With that said, I have never demanded, pushed, suggested or even mildly hinted at the idea that sex on the first date was ever, mandated, required or in any way necessary. No person from either gender should put up with such a rude ultimatum from either gender.

Now, if I don't get even somewhat sexual in like 4 dates, and you can judge me (and probably will) but, I assume there are incompatible cultural values, or that I'm not attractive to that person.

EDIT: Yes, cancel.

Last edited by RageX; 07-30-2018 at 08:35 PM..
 
Old 08-15-2018, 12:13 AM
 
5,455 posts, read 3,386,497 times
Reputation: 12177
Quote:
Originally Posted by MissmamaAnnie View Post
I have been talking to this guy that I met last week. He gave me his number and I decided to text him to see what's up. However, we are meeting up today. I asked him what we are doing yesterday and he just said we will figure it out.
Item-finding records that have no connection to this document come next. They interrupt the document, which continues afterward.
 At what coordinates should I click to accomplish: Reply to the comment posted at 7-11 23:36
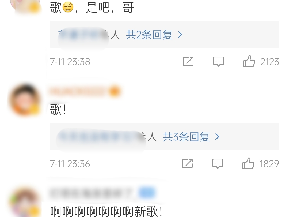[x=218, y=163]
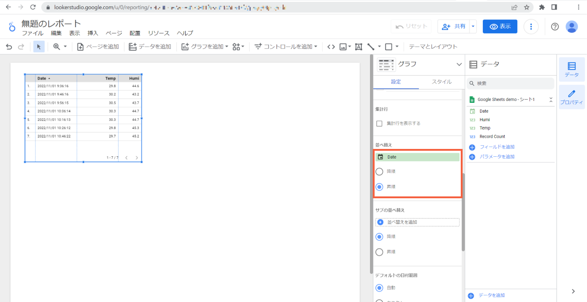Collapse the Google Sheets demo field list

(550, 99)
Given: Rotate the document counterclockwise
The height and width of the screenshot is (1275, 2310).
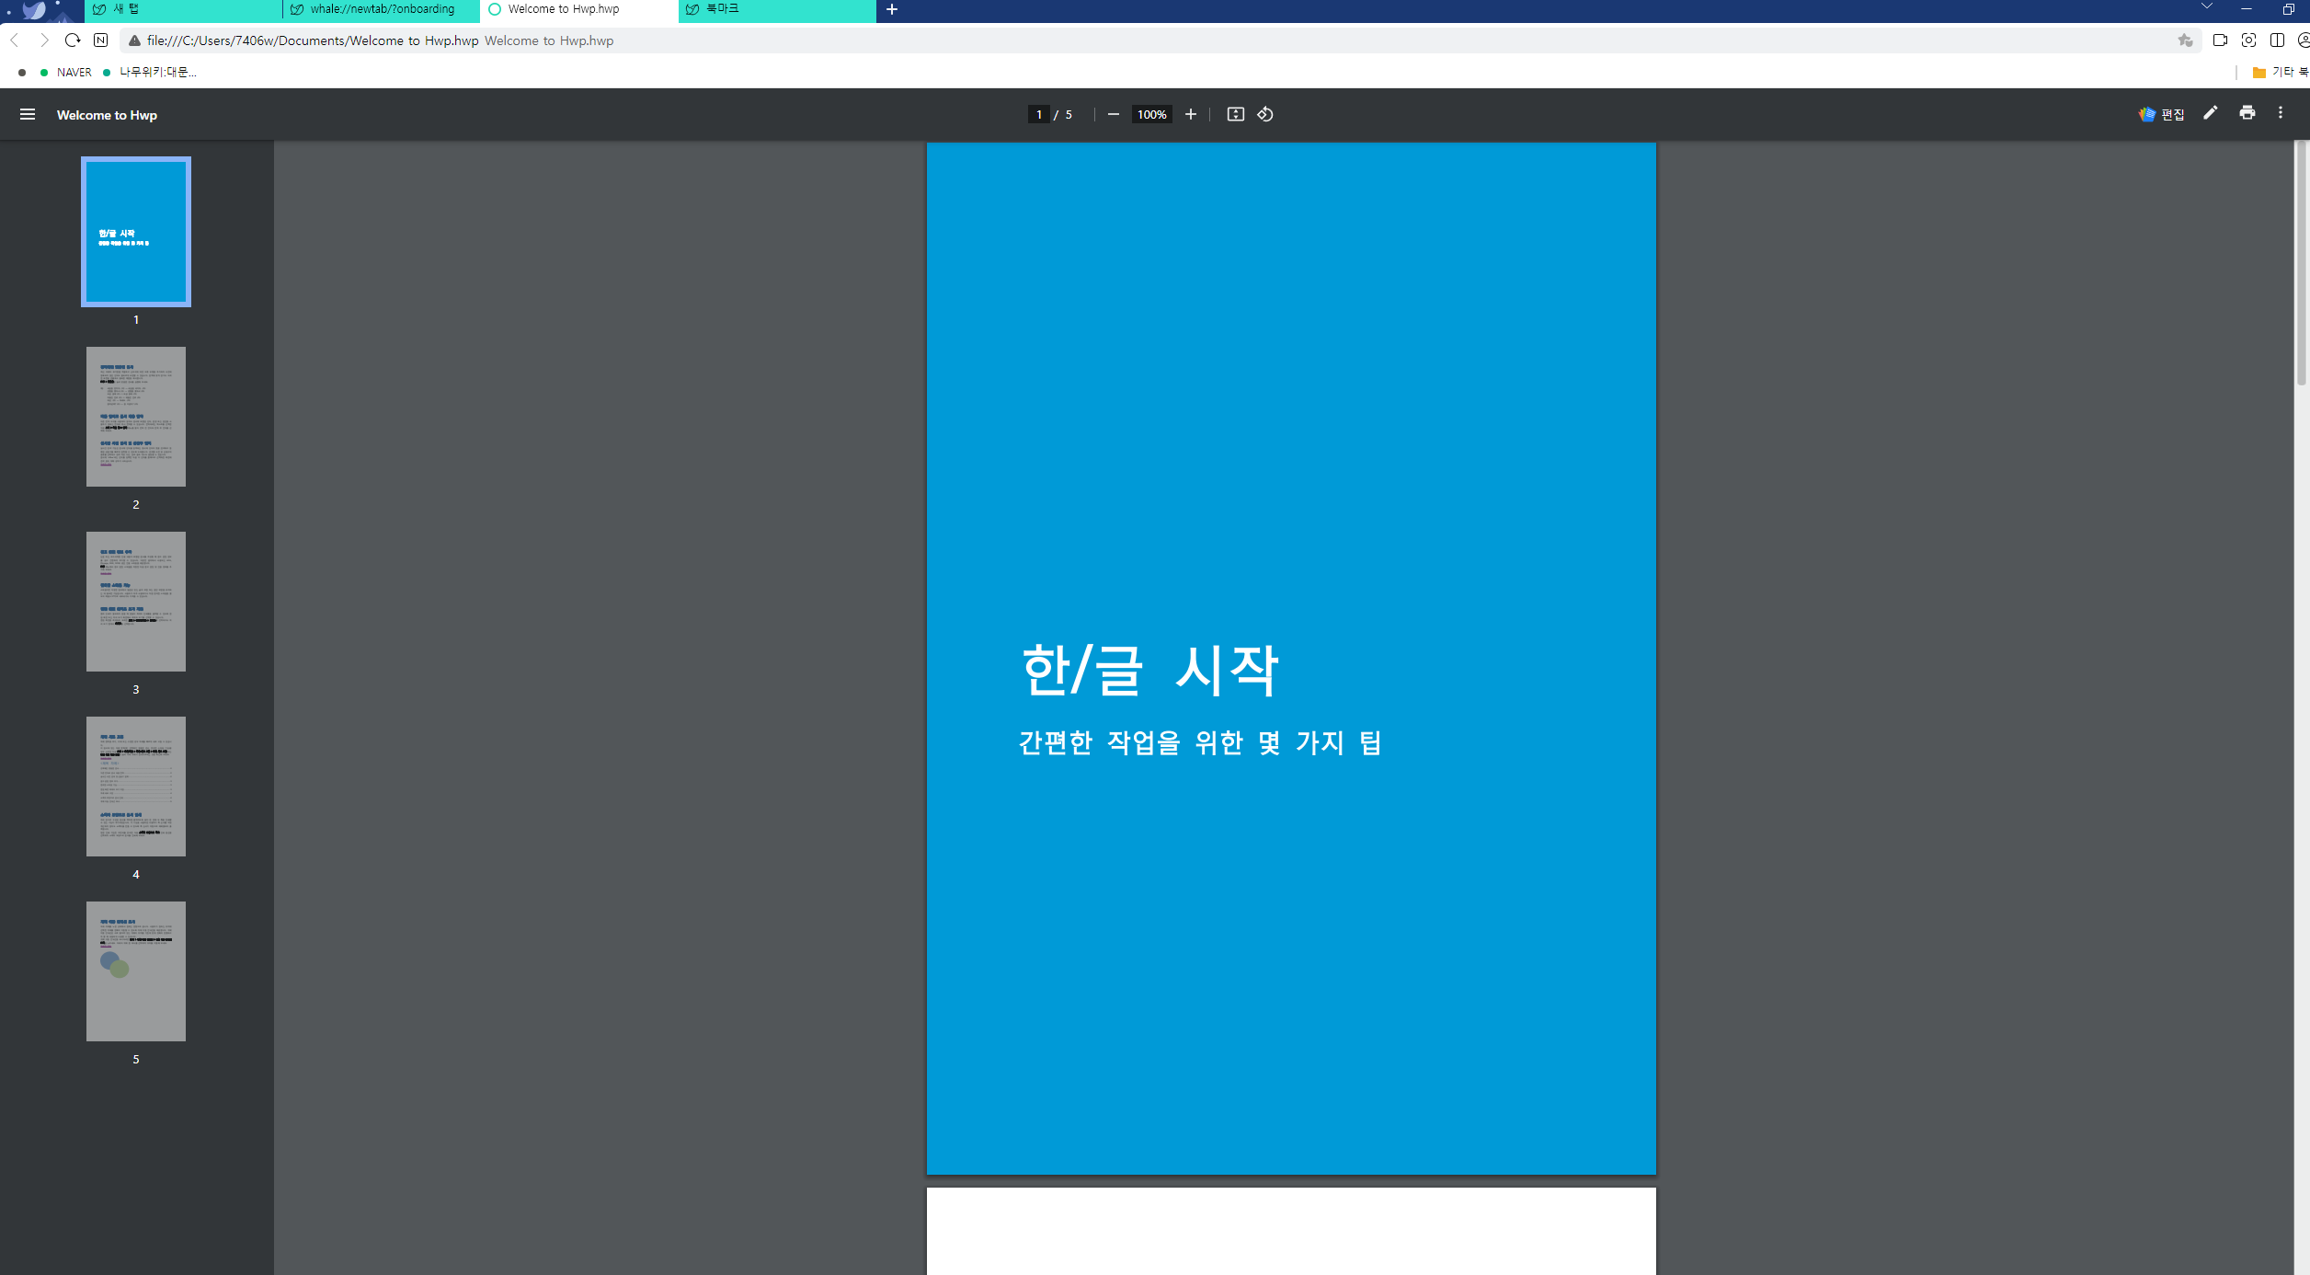Looking at the screenshot, I should click(1265, 114).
Then he suggested we have a little fun when we meet. He started asking me what things I like doing. I didn't know what he was talking about so I asked him to be more specific. He then said sex and started explaining in graphic detail what he wants to do in bed. He kept asking sexual questions and if I want to try Mod cut.
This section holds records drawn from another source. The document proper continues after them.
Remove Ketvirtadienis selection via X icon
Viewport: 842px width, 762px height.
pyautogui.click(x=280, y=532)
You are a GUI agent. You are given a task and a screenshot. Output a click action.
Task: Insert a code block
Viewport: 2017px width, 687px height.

I told him that I want to meet and hangout for bit to see then see where the night leads us. He said ,sure its up to me. I am just not sure at this point, I was open to get to know each other first and it leads to sex then great, not just hook up I don't want to feel like piece of meat

should I cancel
Yes you should cancel but I think he is the type that won't let up and you will end up going anyway.
He is very dangerous. He is a user and he will an be physically abusive but definitely emotionally and likely both. He will not leave you alone. Even now it might be too late.
 
Old 08-15-2018, 06:56 AM
 
15,013 posts, read 21,650,496 times
Reputation: 12334
Yes, cancel.
 
Old 08-15-2018, 07:08 AM
 
880 posts, read 1,251,550 times
Reputation: 1800
Probably too late to cancel since this happened 3 years ago.
 
Old 08-15-2018, 08:50 AM
 
13,262 posts, read 8,025,141 times
Reputation: 30753
Quote:
Originally Posted by MissmamaAnnie View Post
I have been talking to this guy that I met last week. He gave me his number and I decided to text him to see what's up. However, we are meeting up today. I asked him what we are doing yesterday and he just said we will figure it out.

Then he suggested we have a little fun when we meet. He started asking me what things I like doing. I didn't know what he was talking about so I asked him to be more specific. He then said sex and started explaining in graphic detail what he wants to do in bed. He kept asking sexual questions and if I want to try Mod cut.

I told him that I want to meet and hangout for bit to see then see where the night leads us. He said ,sure its up to me. I am just not sure at this point, I was open to get to know each other first and it leads to sex then great, not just hook up I don't want to feel like piece of meat

should I cancel

Because you are not comfortable with just hooking up, than yeah. Cancel. Yours and his expectations aren't the same here. Why have sex with a guy who's making you feel obligated? Don't worry about hurting his feelings. He doesn't seem to care about yours.